Comparing SVM weights with and without feature selection reveals how noise features degrade model performance: Without selection, LinearSVC must learn weights for all 24 features, and even with MinMaxScaler normalizing the input range, the 20 noise features dilute the classifier’s capacity and may cause overfitting. After selection, the SVM only receives the 4 most discriminative features, concentrating its weight budget on truly informative dimensions. The inverse_transform capability of SelectKBest allows mapping the reduced-space SVM weights back to the original feature space, showing exactly which features received non-zero importance. This pipeline approach – feature selection inside make_pipeline – is critical because it ensures that feature selection statistics are computed only on training data, preventing information leakage from the test set.

# Authors: The scikit-learn developers
# SPDX-License-Identifier: BSD-3-Clause

# %%
# Generate sample data
# --------------------
#
import numpy as np

from sklearn.datasets import load_iris
from sklearn.model_selection import train_test_split

# The iris dataset
X, y = load_iris(return_X_y=True)

# Some noisy data not correlated
E = np.random.RandomState(42).uniform(0, 0.1, size=(X.shape[0], 20))
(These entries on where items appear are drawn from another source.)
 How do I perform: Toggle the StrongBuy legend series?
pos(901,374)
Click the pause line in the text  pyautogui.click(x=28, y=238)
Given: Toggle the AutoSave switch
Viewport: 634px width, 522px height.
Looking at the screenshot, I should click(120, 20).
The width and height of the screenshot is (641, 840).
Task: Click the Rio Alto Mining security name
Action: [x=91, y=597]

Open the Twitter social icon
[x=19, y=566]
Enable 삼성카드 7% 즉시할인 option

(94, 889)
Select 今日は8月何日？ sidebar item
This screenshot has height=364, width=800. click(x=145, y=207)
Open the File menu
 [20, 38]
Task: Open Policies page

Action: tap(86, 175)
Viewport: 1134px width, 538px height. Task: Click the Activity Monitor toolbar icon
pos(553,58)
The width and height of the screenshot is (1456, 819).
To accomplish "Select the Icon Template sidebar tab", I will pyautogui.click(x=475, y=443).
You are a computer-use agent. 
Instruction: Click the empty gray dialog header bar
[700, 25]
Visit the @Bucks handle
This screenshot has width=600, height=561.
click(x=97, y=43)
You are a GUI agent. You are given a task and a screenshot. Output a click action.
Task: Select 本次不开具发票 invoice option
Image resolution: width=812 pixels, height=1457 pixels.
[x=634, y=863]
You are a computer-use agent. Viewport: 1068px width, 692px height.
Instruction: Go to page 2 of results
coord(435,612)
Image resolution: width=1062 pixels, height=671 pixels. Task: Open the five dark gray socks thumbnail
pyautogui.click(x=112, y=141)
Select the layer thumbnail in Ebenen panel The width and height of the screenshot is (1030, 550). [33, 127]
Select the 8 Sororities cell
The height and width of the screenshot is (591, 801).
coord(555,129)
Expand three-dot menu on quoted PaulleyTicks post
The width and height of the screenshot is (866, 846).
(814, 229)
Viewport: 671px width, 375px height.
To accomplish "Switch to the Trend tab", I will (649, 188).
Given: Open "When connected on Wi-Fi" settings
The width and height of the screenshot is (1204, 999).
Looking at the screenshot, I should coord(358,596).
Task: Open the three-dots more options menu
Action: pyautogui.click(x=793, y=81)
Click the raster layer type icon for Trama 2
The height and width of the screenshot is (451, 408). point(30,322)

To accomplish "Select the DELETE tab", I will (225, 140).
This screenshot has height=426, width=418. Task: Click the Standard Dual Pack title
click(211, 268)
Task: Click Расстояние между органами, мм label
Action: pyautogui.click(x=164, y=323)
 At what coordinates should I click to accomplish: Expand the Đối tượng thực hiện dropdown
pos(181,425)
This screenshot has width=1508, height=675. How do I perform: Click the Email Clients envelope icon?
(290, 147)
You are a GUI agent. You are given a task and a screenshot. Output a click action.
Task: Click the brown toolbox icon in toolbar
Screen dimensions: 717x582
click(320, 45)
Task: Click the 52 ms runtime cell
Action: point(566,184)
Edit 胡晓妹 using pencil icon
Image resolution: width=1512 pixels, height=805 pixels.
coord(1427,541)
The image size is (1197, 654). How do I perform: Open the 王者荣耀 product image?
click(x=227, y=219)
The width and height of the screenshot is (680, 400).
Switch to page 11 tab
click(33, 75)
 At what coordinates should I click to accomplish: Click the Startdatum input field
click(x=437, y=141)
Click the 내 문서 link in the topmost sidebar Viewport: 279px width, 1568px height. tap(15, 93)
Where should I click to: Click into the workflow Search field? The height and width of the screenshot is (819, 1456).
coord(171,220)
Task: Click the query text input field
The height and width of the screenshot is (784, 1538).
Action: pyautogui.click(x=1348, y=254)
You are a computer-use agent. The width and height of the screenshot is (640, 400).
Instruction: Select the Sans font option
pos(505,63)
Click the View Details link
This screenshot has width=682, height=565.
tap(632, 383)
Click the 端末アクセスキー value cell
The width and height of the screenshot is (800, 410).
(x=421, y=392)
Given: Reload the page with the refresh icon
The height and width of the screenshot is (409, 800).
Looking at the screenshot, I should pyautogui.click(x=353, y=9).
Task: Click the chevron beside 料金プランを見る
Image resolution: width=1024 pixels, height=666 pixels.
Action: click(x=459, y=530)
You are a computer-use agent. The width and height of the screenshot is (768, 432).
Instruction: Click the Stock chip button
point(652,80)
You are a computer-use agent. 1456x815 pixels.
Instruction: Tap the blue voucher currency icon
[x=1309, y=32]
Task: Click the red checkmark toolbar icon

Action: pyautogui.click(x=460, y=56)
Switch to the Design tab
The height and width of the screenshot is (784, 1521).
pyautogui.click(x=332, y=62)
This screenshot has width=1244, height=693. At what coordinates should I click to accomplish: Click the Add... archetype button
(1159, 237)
# Add the noisy data to the informative features
X = np.hstack((X, E))

# Split dataset to select feature and evaluate the classifier
X_train, X_test, y_train, y_test = train_test_split(X, y, stratify=y, random_state=0)

# %%
# Univariate feature selection
# ----------------------------
#
# Univariate feature selection with F-test for feature scoring.
# We use the default selection function to select
# the four most significant features.
from sklearn.feature_selection import SelectKBest, f_classif

selector = SelectKBest(f_classif, k=4)
selector.fit(X_train, y_train)
scores = -np.log10(selector.pvalues_)
scores /= scores.max()

# %%
import matplotlib.pyplot as plt

X_indices = np.arange(X.shape[-1])
plt.figure(1)
plt.clf()
plt.bar(X_indices - 0.05, scores, width=0.2)
plt.title("Feature univariate score")
plt.xlabel("Feature number")
plt.ylabel(r"Univariate score ($-Log(p_{value})$)")
plt.show()

# %%
# In the total set of features, only the 4 of the original features are significant.
# We can see that they have the highest score with univariate feature
# selection.

# %%
# Compare with SVMs
# -----------------
#
# Without univariate feature selection
from sklearn.pipeline import make_pipeline
from sklearn.preprocessing import MinMaxScaler
from sklearn.svm import LinearSVC

clf = make_pipeline(MinMaxScaler(), LinearSVC())
clf.fit(X_train, y_train)
print(
    "Classification accuracy without selecting features: {:.3f}".format(
        clf.score(X_test, y_test)
    )
)

svm_weights = np.abs(clf[-1].coef_).sum(axis=0)
svm_weights /= svm_weights.sum()

# %%
# After univariate feature selection
clf_selected = make_pipeline(SelectKBest(f_classif, k=4), MinMaxScaler(), LinearSVC())
clf_selected.fit(X_train, y_train)
print(
    "Classification accuracy after univariate feature selection: {:.3f}".format(
        clf_selected.score(X_test, y_test)
    )
)

svm_weights_selected = np.abs(clf_selected[-1].coef_).sum(axis=0)
svm_weights_selected /= svm_weights_selected.sum()

# %%
plt.bar(
    X_indices - 0.45, scores, width=0.2, label=r"Univariate score ($-Log(p_{value})$)"
)

plt.bar(X_indices - 0.25, svm_weights, width=0.2, label="SVM weight")

plt.bar(
    X_indices[selector.get_support()] - 0.05,
    svm_weights_selected,
    width=0.2,
    label="SVM weights after selection",
)

plt.title("Comparing feature selection")
plt.xlabel("Feature number")
plt.yticks(())
plt.axis("tight")
plt.legend(loc="upper right")
plt.show()

# %%
# Without univariate feature selection, the SVM assigns a large weight
# to the first 4 original significant features, but also selects many of the
# non-informative features. Applying univariate feature selection before
# the SVM increases the SVM weight attributed to the significant features,
# and will thus improve classification.